PROBLEM ▸ Reproduce the listing verbatim from the line with "Open the profile avatar icon" to the line with "The image size is (856, 295). click(39, 74)", including both of those lines, and omit the pictures.

>>

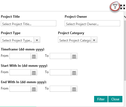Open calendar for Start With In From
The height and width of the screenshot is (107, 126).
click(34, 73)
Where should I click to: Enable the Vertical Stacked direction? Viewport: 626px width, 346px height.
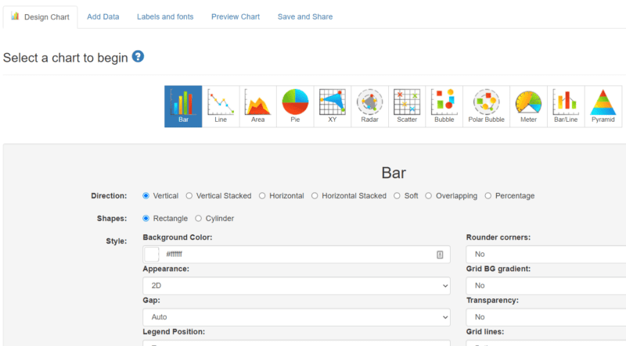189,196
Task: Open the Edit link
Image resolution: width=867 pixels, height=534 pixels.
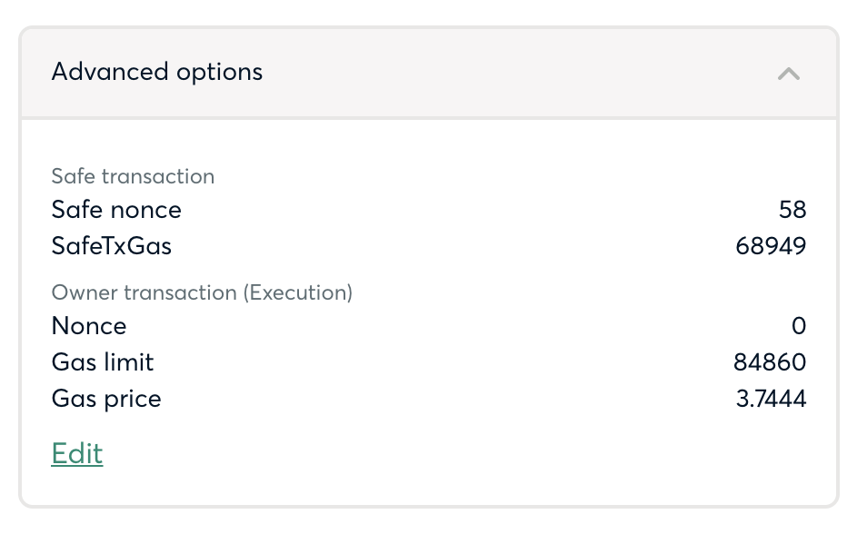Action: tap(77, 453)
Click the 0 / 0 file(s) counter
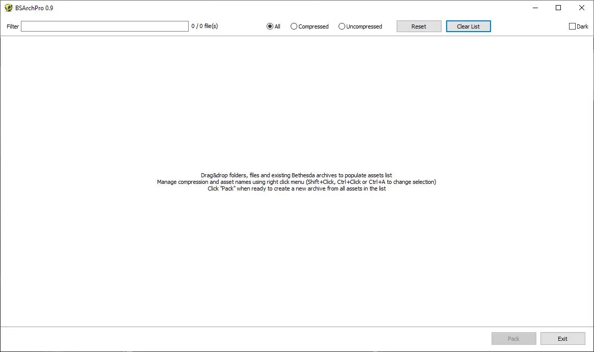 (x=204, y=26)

<<
>>

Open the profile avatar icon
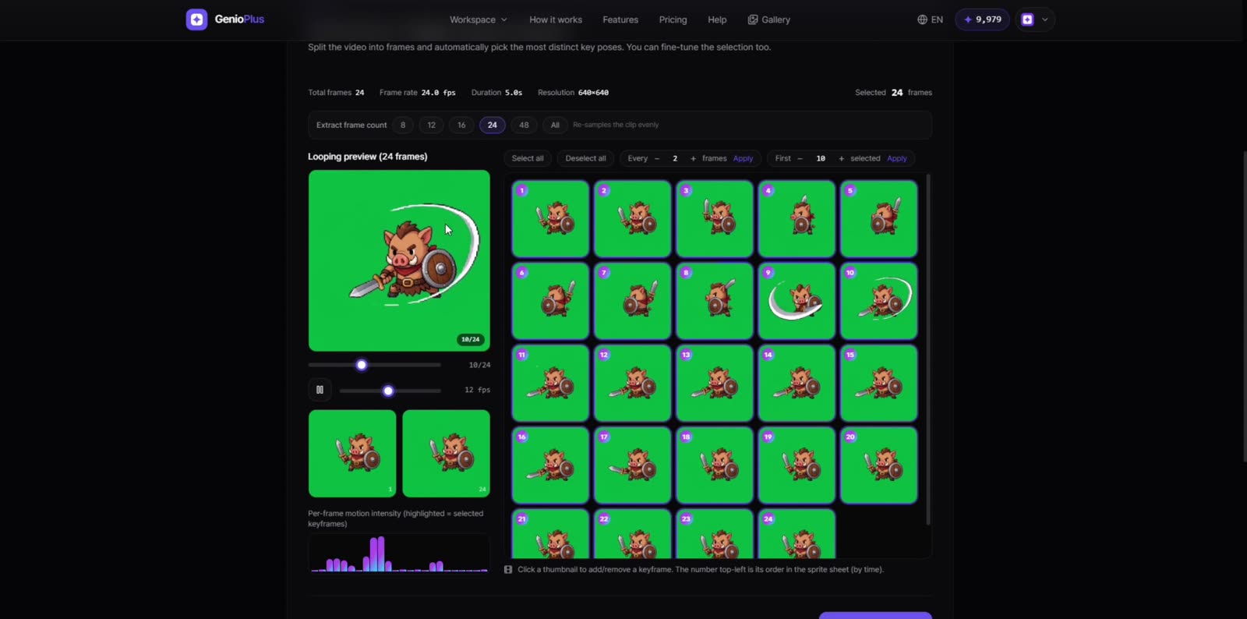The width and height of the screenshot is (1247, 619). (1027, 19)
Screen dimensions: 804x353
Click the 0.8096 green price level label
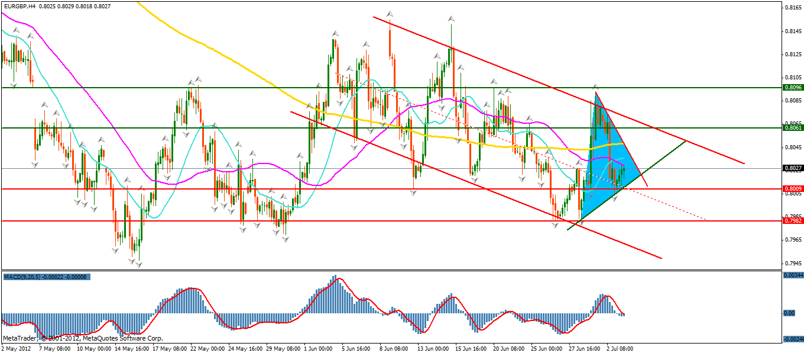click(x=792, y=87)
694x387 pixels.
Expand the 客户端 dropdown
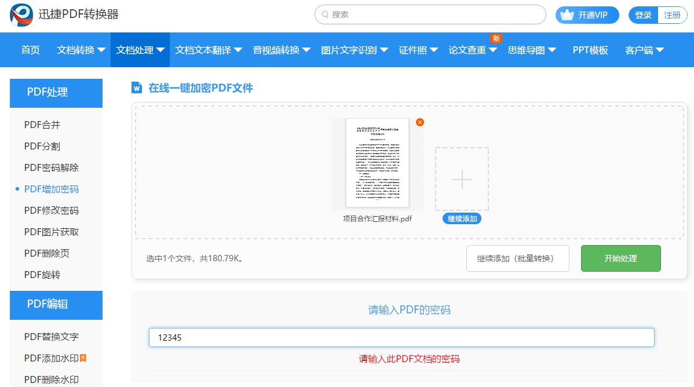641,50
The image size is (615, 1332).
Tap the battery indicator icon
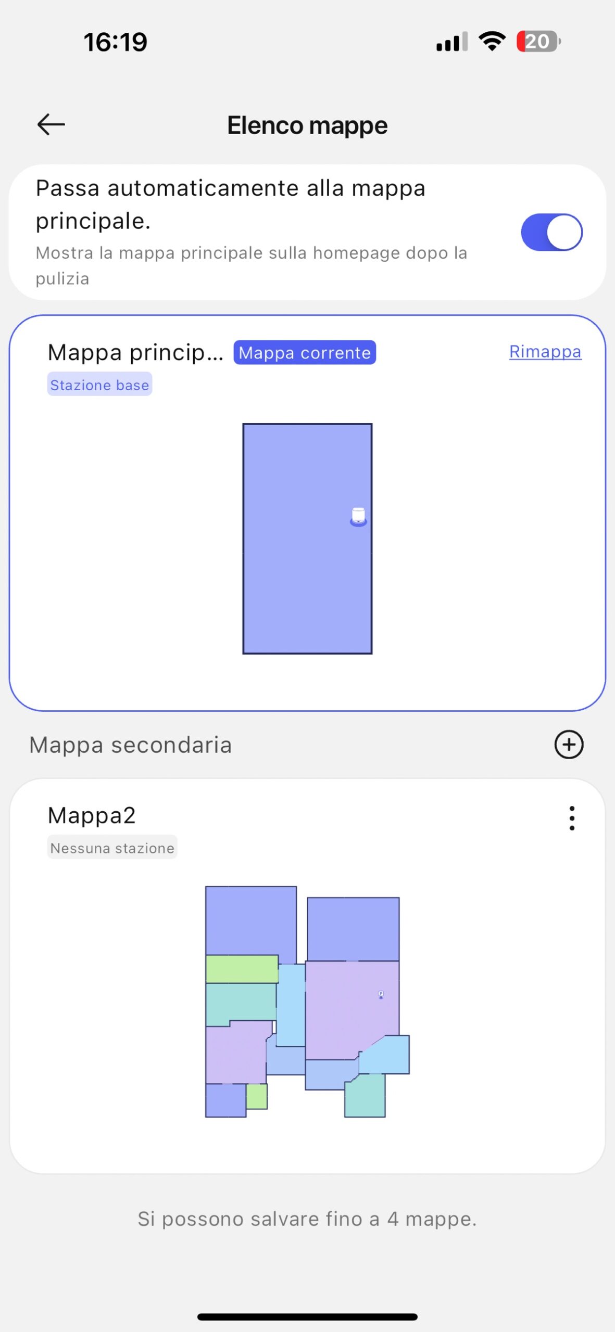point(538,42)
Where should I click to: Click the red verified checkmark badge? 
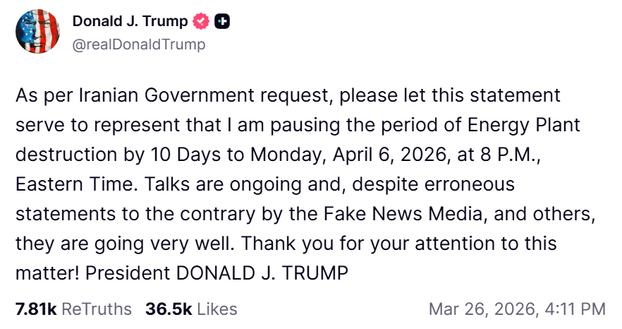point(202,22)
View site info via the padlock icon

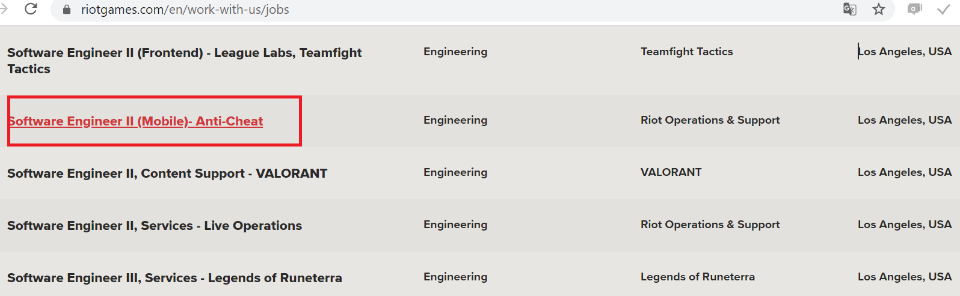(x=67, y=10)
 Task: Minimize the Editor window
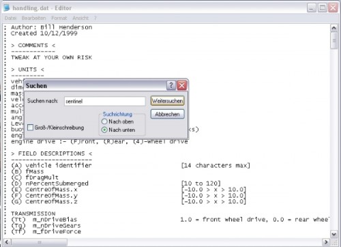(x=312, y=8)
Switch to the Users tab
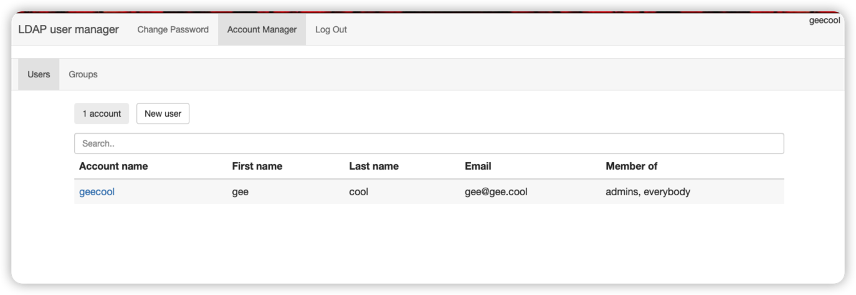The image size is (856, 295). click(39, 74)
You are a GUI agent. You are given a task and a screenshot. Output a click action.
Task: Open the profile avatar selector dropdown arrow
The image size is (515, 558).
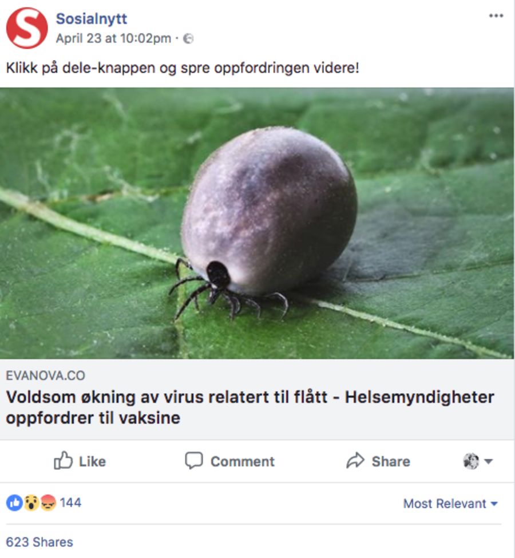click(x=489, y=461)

<<
>>

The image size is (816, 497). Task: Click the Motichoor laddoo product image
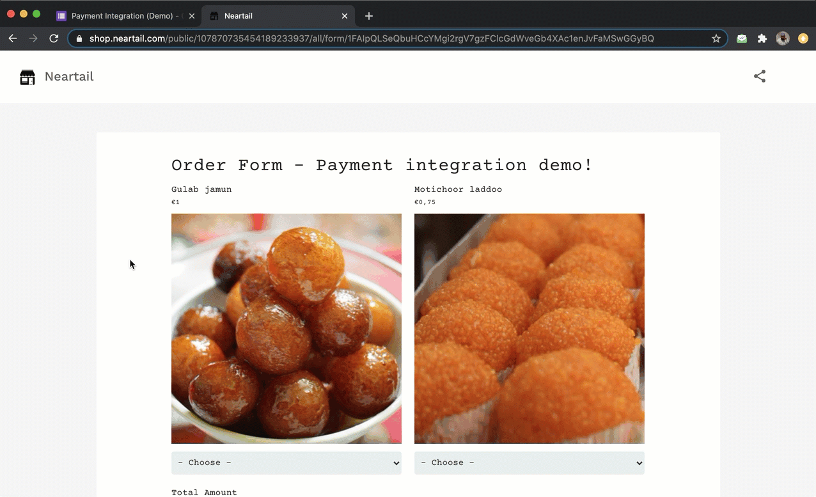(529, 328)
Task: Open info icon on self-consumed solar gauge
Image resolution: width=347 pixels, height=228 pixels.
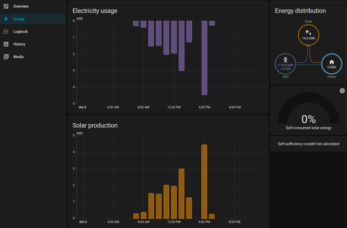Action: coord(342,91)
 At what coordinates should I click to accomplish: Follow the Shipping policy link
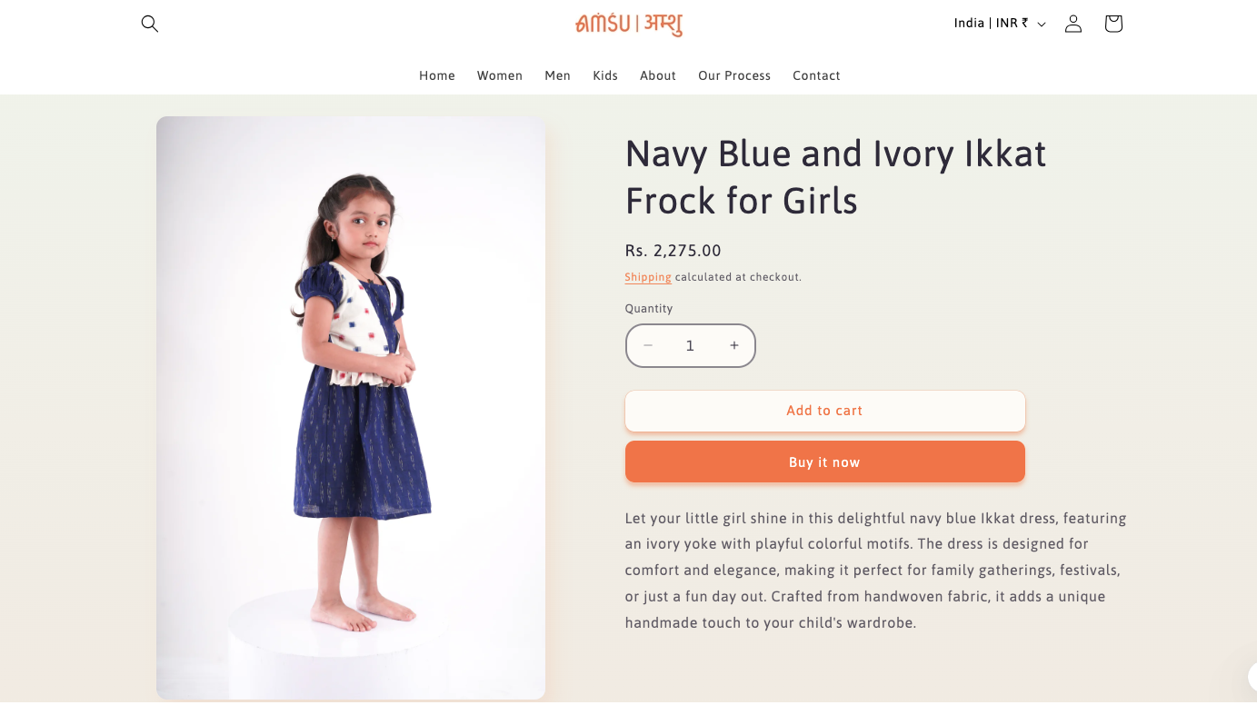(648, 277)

<<

REPLY ▸
Open the profile avatar icon
The width and height of the screenshot is (1247, 619). (1027, 19)
Screen dimensions: 804x353
Click the 0.8096 green price level label
click(x=792, y=87)
694x387 pixels.
Expand the 客户端 dropdown
641,50
The image size is (615, 1332).
Tap the battery indicator icon
point(538,42)
Where should I click to: Click the red verified checkmark badge? 
point(202,22)
View site info via the padlock icon

(x=67, y=10)
 Task: Minimize the Editor window
(x=312, y=8)
Switch to the Users tab
The image size is (856, 295). click(39, 74)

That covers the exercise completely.